What the task requires:
Could you retype the piece below on the Pacquiao–Cotto fight announcement word for word, from start to finish?

Selected extract:

+ + + + + + +

The headline says it all. It’s official, according to a news release from Top Rank Promotions: On Nov. 14, pound-for-pound king Manny Pacquiao will fight Miguel Cotto, one of the other 10 best fighters around in all of boxing, in what could be the year’s biggest and best bout. Pacquiao and Cotto are can’t-miss fighters on their own, and together, they stand to produce fireworks of blowing-up-the-fireworks-factory caliber. These are men who have made a habit out of being in candidates for Fight of the Year starting in 2004 and 2005, respectively.

The catchweight of 145 pounds — a weight Cotto and his team believe he can make comfortably — means that, most likely, we’ll have a fair fight. Pacquiao is the junior welterweight champion and Cotto fled that division years ago after struggling to make weight. Pacquiao’s team at one point was trying to bargain Cotto down to 142, which was ludicrous, as Cotto most assuredly would have been weakened. By contrast, Cotto is a pretty big and prime welterweight, unlike Oscar De La Hoya, the only man Pacquiao has fought at welterweight and whom Pacquiao trainer Freddie Roach knew couldn’t get down to 147 anymore and whom was past his prime. So Cotto will be the best big man Pacquiao has ever faced. The only real open question about how level the playing field will be for this fight is whether Cotto still has any lingering effects from his 2008 knockout loss to Antonio Margarito, about which opinions are divided after Cotto’s narrow victory over Joshua Clottey.

+ + + + + + +

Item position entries
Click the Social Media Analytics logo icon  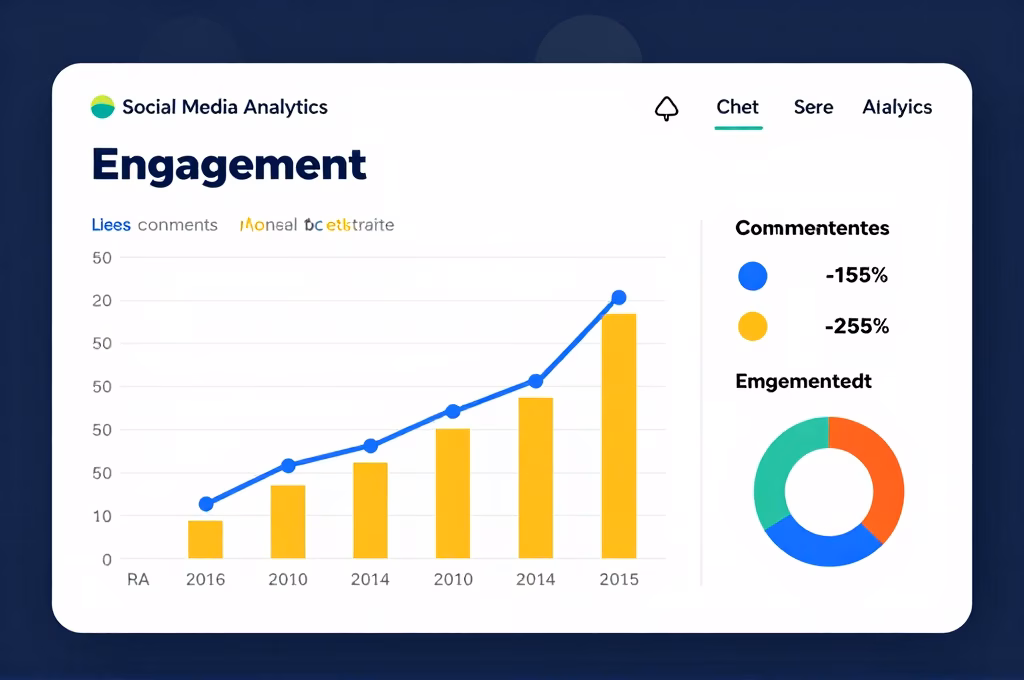[102, 105]
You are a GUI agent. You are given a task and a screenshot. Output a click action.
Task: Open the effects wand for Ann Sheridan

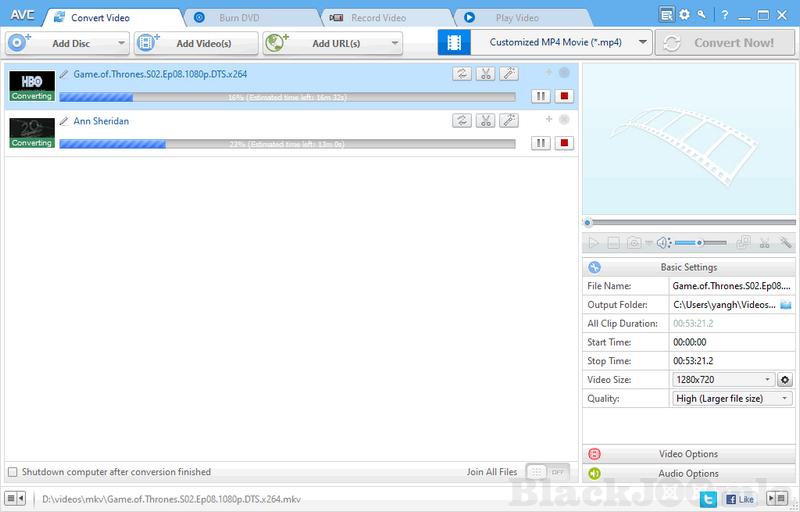tap(508, 121)
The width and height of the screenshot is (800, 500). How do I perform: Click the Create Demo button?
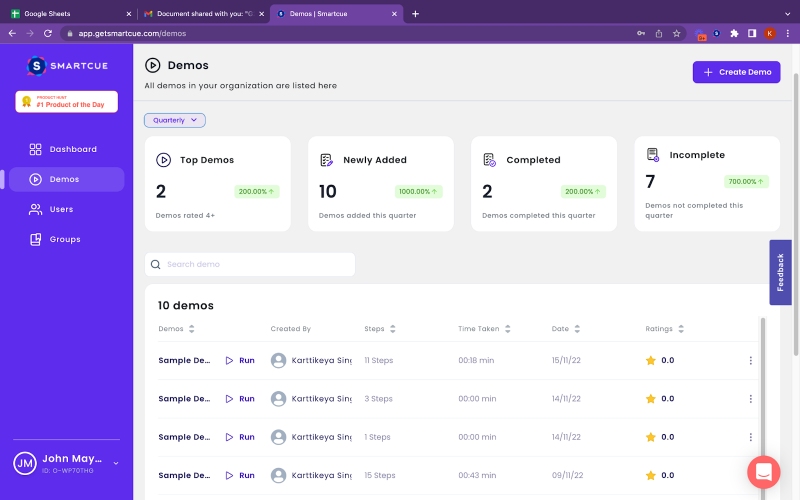coord(736,72)
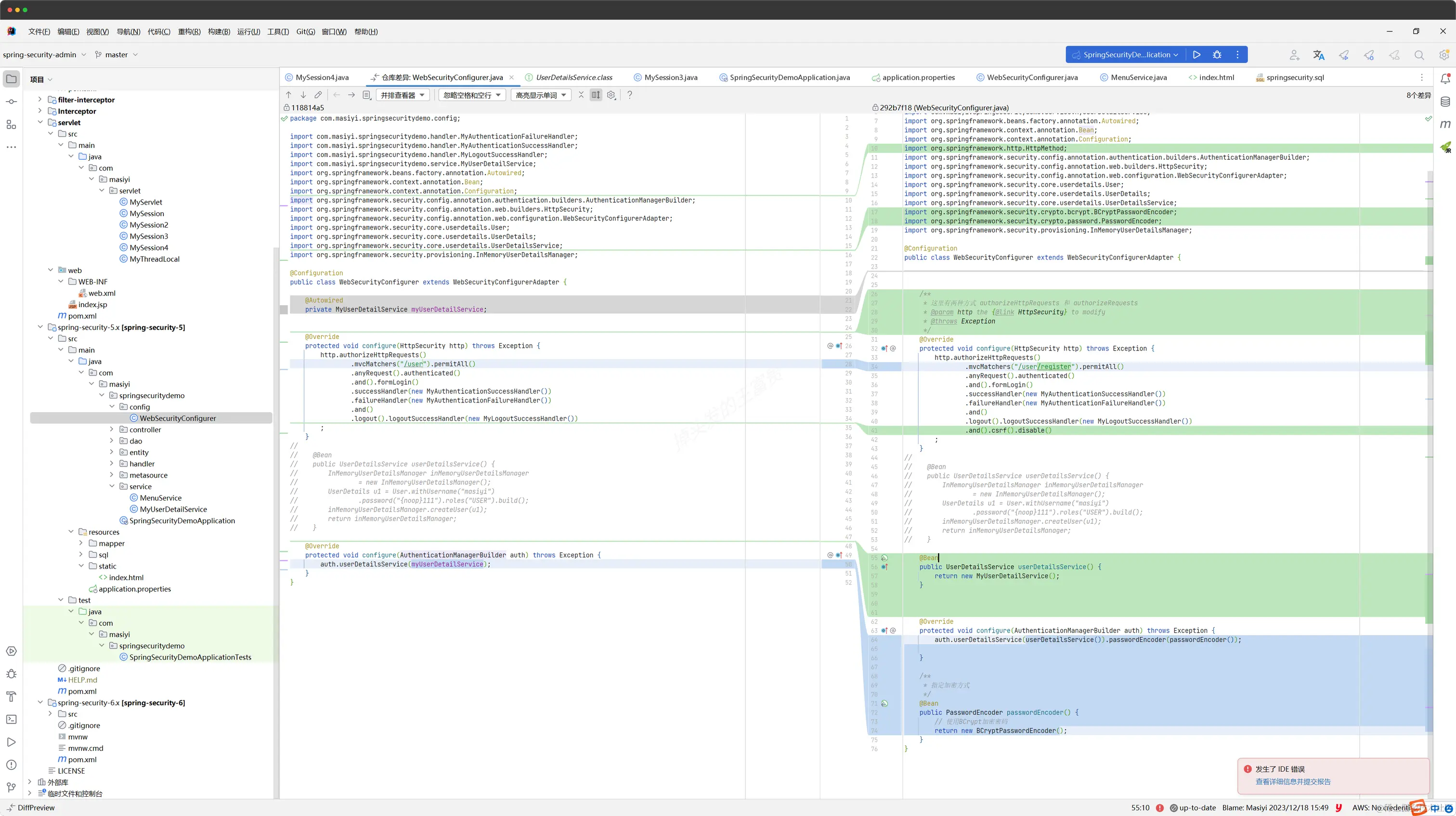The width and height of the screenshot is (1456, 816).
Task: Click the Debug bug icon in run toolbar
Action: coord(1217,55)
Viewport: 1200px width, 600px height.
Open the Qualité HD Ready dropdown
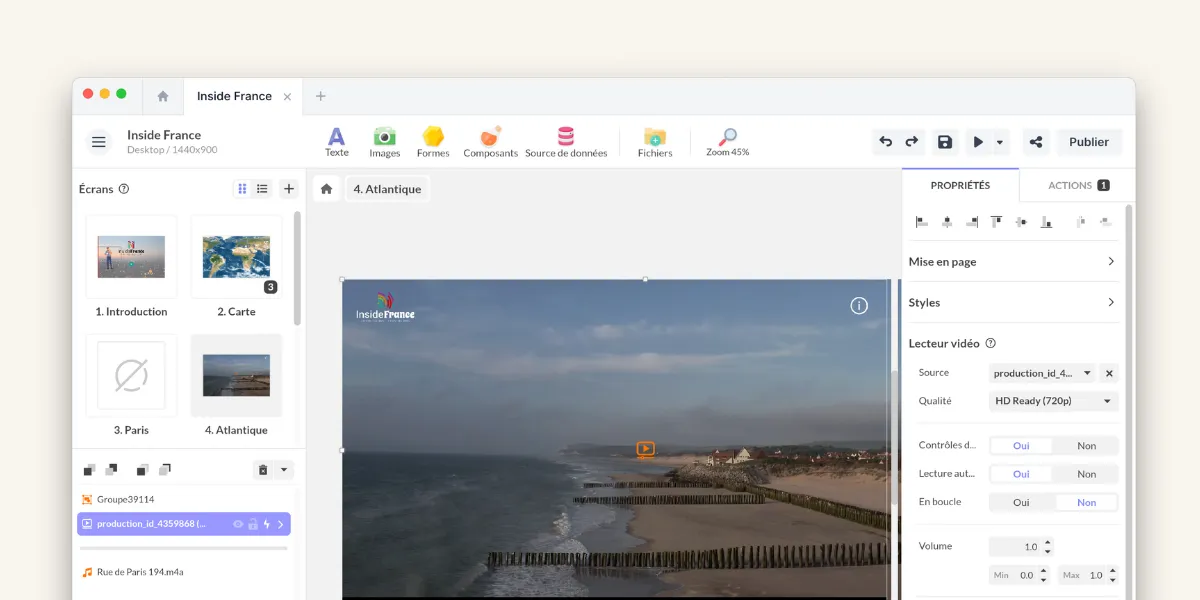point(1052,400)
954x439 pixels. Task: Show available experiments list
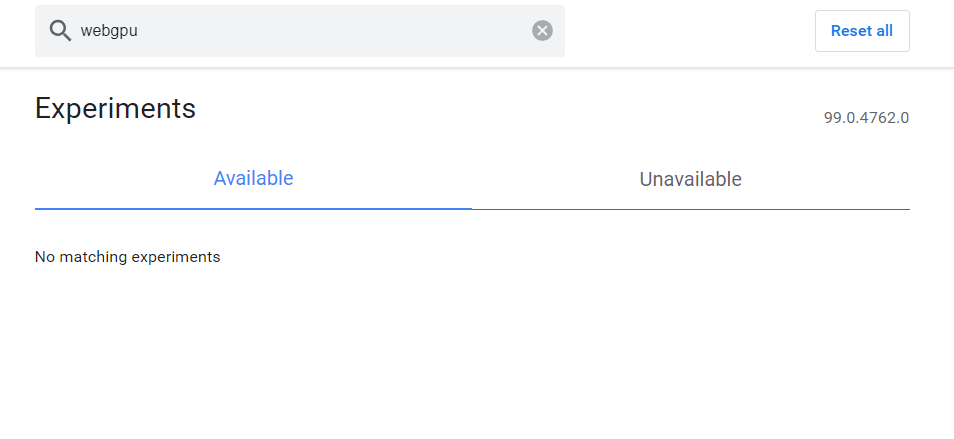[253, 179]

+ + + + + + +

Solution for this problem:
The headline says it all. It’s official, according to a news release from Top Rank Promotions: On Nov. 14, pound-for-pound king Manny Pacquiao will fight Miguel Cotto, one of the other 10 best fighters around in all of boxing, in what could be the year’s biggest and best bout. Pacquiao and Cotto are can’t-miss fighters on their own, and together, they stand to produce fireworks of blowing-up-the-fireworks-factory caliber. These are men who have made a habit out of being in candidates for Fight of the Year starting in 2004 and 2005, respectively.

The catchweight of 145 pounds — a weight Cotto and his team believe he can make comfortably — means that, most likely, we’ll have a fair fight. Pacquiao is the junior welterweight champion and Cotto fled that division years ago after struggling to make weight. Pacquiao’s team at one point was trying to bargain Cotto down to 142, which was ludicrous, as Cotto most assuredly would have been weakened. By contrast, Cotto is a pretty big and prime welterweight, unlike Oscar De La Hoya, the only man Pacquiao has fought at welterweight and whom Pacquiao trainer Freddie Roach knew couldn’t get down to 147 anymore and whom was past his prime. So Cotto will be the best big man Pacquiao has ever faced. The only real open question about how level the playing field will be for this fight is whether Cotto still has any lingering effects from his 2008 knockout loss to Antonio Margarito, about which opinions are divided after Cotto’s narrow victory over Joshua Clottey.